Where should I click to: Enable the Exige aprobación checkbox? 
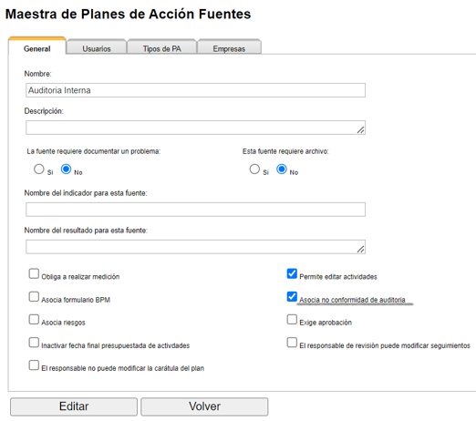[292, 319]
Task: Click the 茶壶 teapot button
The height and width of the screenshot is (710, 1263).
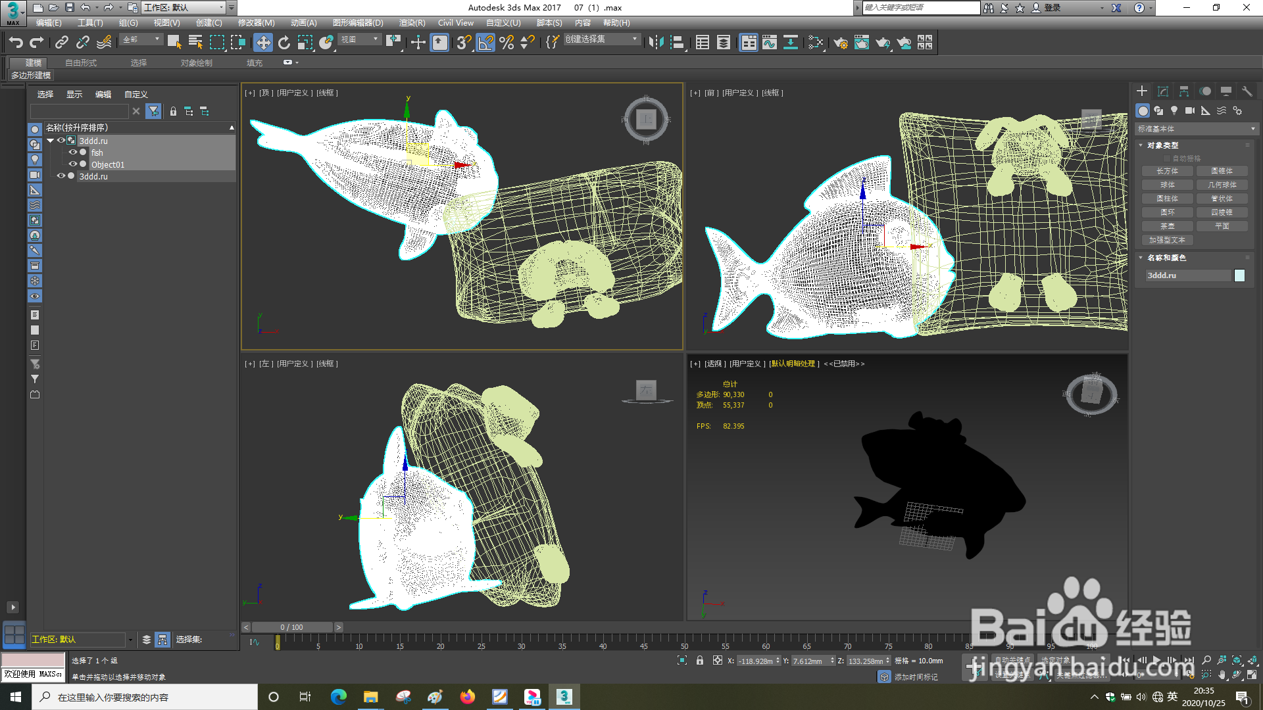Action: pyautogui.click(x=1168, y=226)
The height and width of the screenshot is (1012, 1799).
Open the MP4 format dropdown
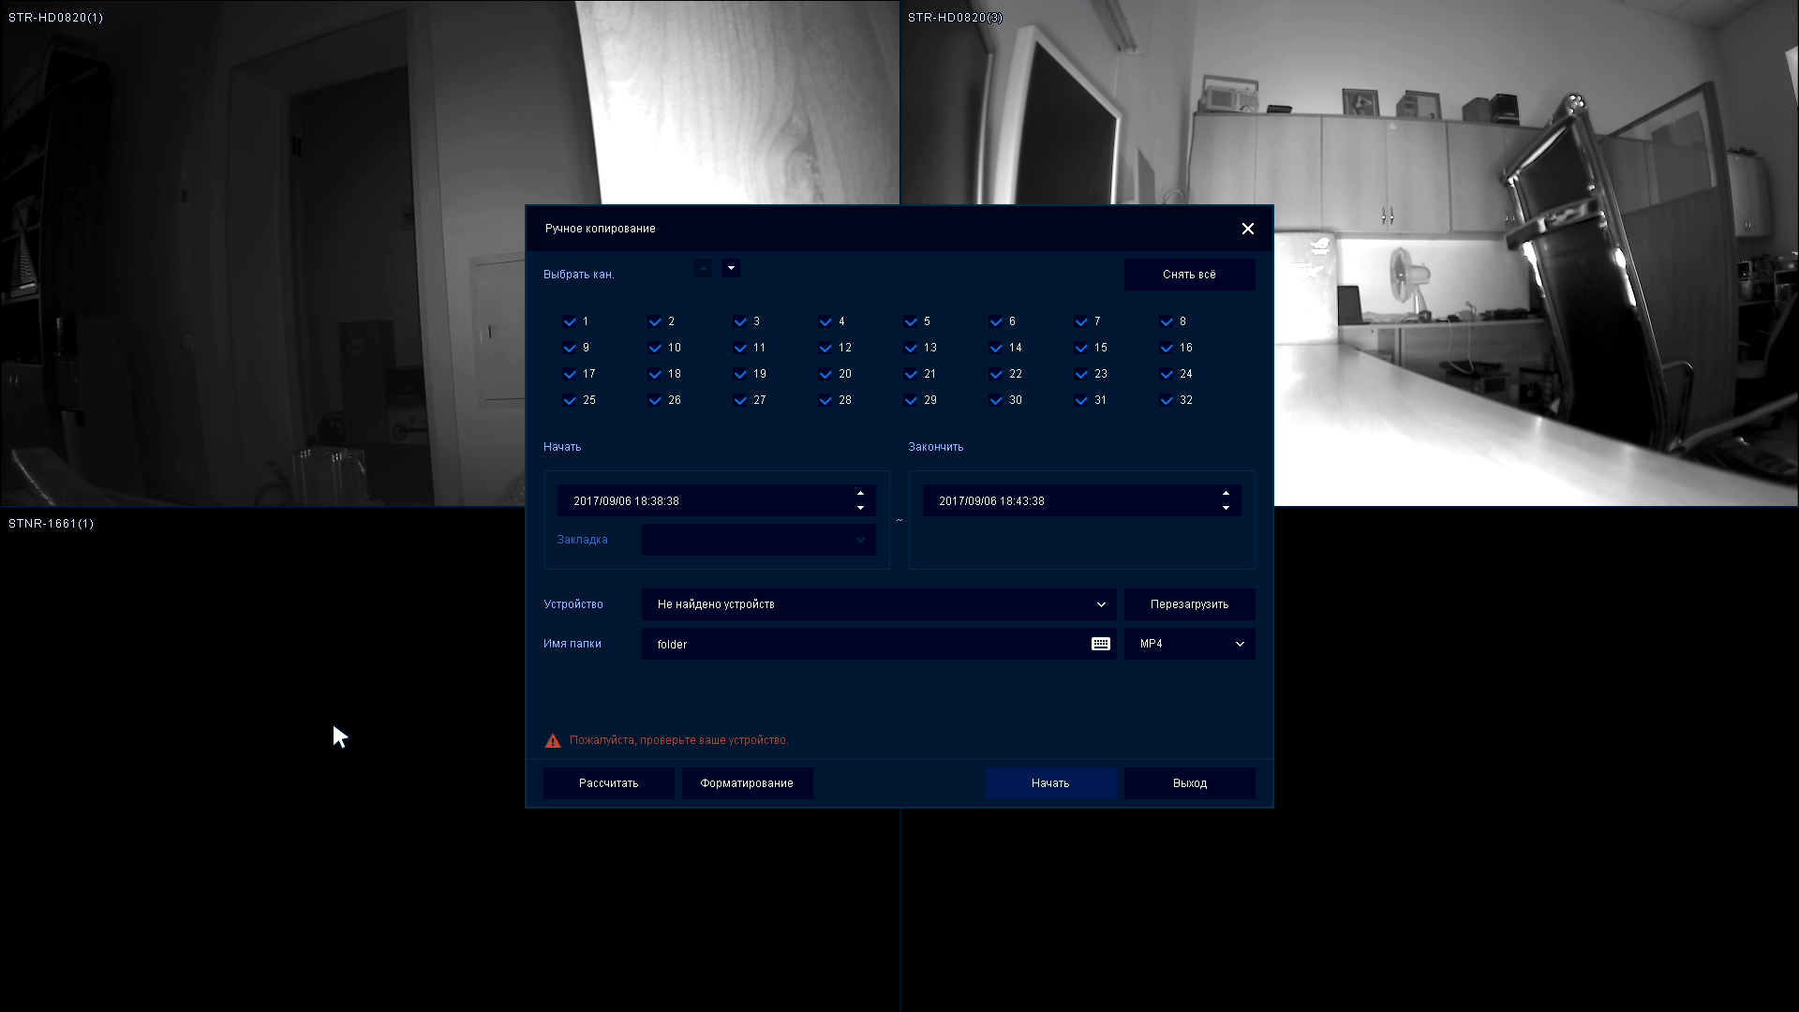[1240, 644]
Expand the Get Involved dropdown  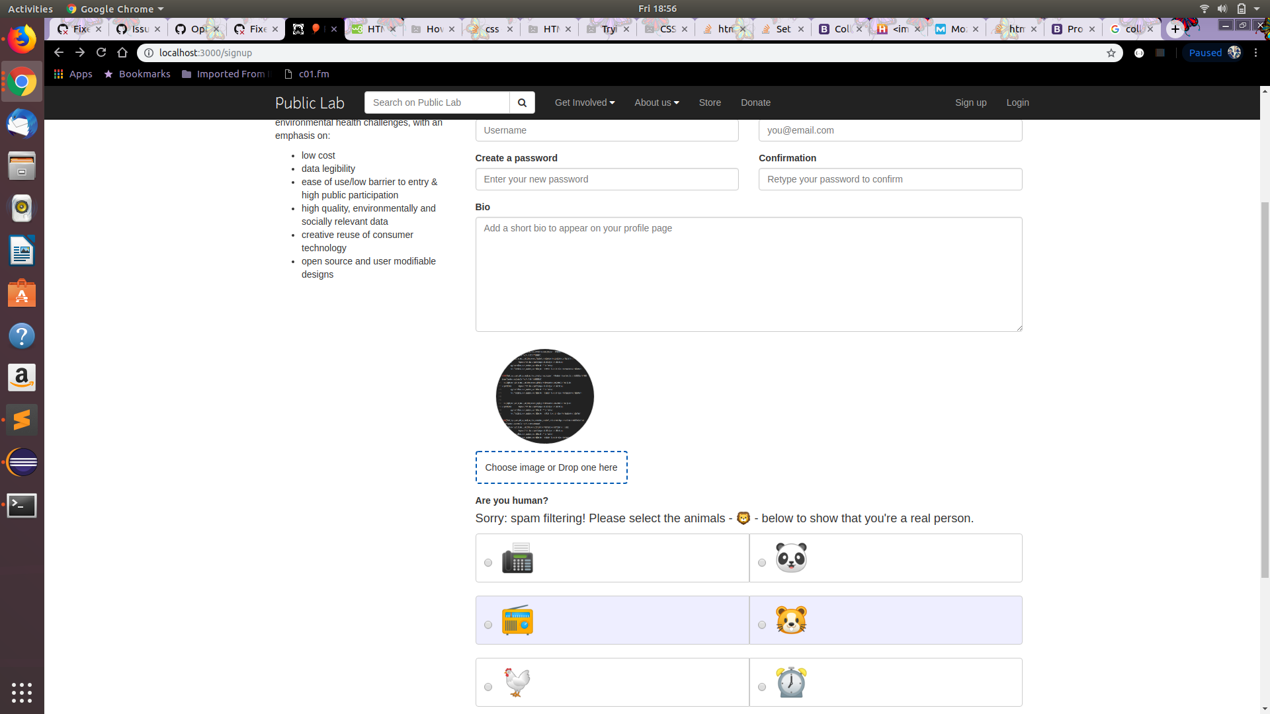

========

▸ SET PROBLEM
Put the listing into a Markdown table with the columns "Row" and "Line", one row per line, from the line with "The height and width of the screenshot is (1012, 1799)." up to and including the last line of the listing. Skip blank lines and leave the pictures out.

▸ THE RESPONSE
| Row | Line |
|---|---|
| 1 | The height and width of the screenshot is (1012, 1799). |
| 2 | Open the MP4 format dropdown |
| 3 | [1240, 644] |
| 4 | Expand the Get Involved dropdown   |